• _Aim of the task_:
In the source passage below, restate the paragraph beginning "Enter Coronavirus." as a brief chronological list of its main points.

• _Source passage_:
:::

I grew up in former East Germany, lived through the 1989 Revolution, saw the fall of the wall, transitioned to life in West, or rather, United Germany, fell in love, moved to the US, enjoying a freedom I never thought I would ever be able to enjoy pre-1989.
My transatlantic life was based on the assumption that I would always be able to be present on both continents, keep doing work on both continents, travel, visit family and friends. This very liberating mobility was a dream come true.
Enter Coronavirus. We saw it coming in December, where it was some “mysterious” pneumonia in Wuhan, PRC. I still traveled over Christmas, back and forth. Then, in January, it became clear something serious was happening, and by February, international travel was becoming increasingly not kosher, and by early March, we entered a new reality.
This tiny virus has turned my transatlantic life into an unintended exile. How quickly, life can change, and distances that used to be traversable become impossible to overcome.
Life has gotten smaller, the world has become something much more abstract, less concrete, unreachable. I am sitting in my house, my home away from home, but my original home is out of reach.

:::

• _Data to examine_:
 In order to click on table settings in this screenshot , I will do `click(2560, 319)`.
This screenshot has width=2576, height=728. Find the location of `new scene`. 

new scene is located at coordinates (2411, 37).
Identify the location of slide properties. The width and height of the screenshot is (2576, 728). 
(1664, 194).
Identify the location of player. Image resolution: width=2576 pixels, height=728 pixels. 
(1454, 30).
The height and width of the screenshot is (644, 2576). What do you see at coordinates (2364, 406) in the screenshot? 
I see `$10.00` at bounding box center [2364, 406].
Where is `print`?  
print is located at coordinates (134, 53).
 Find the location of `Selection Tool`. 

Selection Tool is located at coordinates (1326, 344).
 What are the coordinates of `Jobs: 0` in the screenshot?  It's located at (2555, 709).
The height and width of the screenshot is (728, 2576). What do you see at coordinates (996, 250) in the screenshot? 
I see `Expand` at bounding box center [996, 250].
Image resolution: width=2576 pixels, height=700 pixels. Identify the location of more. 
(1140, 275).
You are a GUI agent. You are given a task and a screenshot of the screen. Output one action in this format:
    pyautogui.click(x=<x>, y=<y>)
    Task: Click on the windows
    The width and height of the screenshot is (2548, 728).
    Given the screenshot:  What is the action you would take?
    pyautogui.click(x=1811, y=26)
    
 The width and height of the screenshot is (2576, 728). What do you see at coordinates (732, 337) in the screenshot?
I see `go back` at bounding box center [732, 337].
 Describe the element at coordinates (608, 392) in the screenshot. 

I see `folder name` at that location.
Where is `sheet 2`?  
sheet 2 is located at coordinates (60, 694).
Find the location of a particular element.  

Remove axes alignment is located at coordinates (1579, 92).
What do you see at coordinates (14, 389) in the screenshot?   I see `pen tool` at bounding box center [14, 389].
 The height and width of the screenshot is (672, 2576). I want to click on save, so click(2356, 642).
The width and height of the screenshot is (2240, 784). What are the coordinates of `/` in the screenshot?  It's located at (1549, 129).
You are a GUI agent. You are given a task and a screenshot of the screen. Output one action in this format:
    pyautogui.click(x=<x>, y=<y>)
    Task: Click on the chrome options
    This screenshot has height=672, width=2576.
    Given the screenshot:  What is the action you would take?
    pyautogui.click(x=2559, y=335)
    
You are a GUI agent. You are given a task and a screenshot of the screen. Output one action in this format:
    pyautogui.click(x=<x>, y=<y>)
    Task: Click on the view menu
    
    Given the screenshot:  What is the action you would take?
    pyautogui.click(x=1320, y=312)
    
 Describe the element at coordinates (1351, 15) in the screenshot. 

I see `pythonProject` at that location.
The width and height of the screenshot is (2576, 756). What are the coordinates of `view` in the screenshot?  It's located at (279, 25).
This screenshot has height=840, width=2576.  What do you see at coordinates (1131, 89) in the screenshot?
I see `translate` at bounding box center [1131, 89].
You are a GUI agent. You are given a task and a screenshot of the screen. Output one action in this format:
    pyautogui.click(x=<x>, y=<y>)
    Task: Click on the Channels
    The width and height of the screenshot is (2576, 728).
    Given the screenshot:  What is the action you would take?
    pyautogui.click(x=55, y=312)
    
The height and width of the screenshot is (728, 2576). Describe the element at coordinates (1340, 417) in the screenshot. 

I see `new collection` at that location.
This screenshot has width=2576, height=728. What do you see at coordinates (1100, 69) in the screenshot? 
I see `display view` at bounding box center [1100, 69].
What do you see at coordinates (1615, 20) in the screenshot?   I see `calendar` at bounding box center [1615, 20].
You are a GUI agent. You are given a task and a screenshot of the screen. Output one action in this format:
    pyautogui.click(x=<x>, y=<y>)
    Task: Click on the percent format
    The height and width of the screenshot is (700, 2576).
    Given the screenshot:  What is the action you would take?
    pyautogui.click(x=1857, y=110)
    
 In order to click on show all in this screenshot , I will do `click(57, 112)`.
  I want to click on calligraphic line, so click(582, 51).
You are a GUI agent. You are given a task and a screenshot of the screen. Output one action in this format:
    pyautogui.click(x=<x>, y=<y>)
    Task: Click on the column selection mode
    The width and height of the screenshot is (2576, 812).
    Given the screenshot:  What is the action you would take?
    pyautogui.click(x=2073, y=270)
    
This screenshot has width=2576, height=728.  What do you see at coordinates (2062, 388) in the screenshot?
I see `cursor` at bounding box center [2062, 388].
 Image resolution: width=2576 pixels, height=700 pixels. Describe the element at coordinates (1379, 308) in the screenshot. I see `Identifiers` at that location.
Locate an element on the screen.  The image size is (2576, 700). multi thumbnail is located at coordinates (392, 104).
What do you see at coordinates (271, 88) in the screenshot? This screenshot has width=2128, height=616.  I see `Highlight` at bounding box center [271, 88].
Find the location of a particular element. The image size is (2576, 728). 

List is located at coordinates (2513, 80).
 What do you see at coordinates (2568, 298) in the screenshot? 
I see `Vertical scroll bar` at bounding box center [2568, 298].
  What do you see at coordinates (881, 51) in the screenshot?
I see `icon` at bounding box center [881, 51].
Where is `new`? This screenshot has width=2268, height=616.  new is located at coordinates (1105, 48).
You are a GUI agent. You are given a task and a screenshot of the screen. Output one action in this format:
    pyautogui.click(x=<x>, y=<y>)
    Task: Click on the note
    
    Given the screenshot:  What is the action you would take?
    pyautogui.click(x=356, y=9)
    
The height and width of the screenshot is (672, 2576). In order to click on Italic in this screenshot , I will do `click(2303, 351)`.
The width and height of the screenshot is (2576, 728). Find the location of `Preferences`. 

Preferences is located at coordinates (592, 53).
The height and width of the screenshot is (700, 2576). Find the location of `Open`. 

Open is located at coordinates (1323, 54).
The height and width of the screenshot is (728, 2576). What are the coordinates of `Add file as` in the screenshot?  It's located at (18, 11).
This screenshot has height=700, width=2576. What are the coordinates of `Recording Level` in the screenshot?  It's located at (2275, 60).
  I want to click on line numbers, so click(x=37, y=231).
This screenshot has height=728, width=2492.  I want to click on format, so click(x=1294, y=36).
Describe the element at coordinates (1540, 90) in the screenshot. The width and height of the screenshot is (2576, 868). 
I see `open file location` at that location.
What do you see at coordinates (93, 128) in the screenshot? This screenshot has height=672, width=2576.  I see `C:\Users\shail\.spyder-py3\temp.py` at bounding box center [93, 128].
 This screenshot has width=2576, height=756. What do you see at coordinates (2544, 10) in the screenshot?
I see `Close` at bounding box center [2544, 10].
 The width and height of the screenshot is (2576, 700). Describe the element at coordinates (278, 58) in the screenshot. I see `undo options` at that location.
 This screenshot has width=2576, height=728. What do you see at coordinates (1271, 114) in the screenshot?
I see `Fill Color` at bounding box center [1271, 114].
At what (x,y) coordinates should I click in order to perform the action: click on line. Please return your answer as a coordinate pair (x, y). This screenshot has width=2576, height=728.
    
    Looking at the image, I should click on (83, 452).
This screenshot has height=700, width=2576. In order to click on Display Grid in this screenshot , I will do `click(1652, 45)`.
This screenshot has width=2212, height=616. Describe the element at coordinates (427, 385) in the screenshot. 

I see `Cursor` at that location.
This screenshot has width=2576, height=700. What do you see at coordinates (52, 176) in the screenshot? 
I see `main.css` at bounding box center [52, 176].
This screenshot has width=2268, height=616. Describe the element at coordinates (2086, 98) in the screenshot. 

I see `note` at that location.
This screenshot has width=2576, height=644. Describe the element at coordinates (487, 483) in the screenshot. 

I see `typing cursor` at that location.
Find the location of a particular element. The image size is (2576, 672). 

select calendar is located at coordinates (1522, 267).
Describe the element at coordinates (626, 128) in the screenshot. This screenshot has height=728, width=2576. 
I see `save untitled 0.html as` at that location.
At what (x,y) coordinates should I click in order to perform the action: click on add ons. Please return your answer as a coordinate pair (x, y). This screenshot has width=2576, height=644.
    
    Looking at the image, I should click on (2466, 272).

:::

• _Solution_:
- December: The virus was seen coming as a "mysterious" pneumonia in Wuhan, PRC.
- Christmas: I still traveled back and forth.
- January: It became clear that something serious was happening.
- February: International travel was becoming increasingly inadvisable.
- Early March: A new reality began.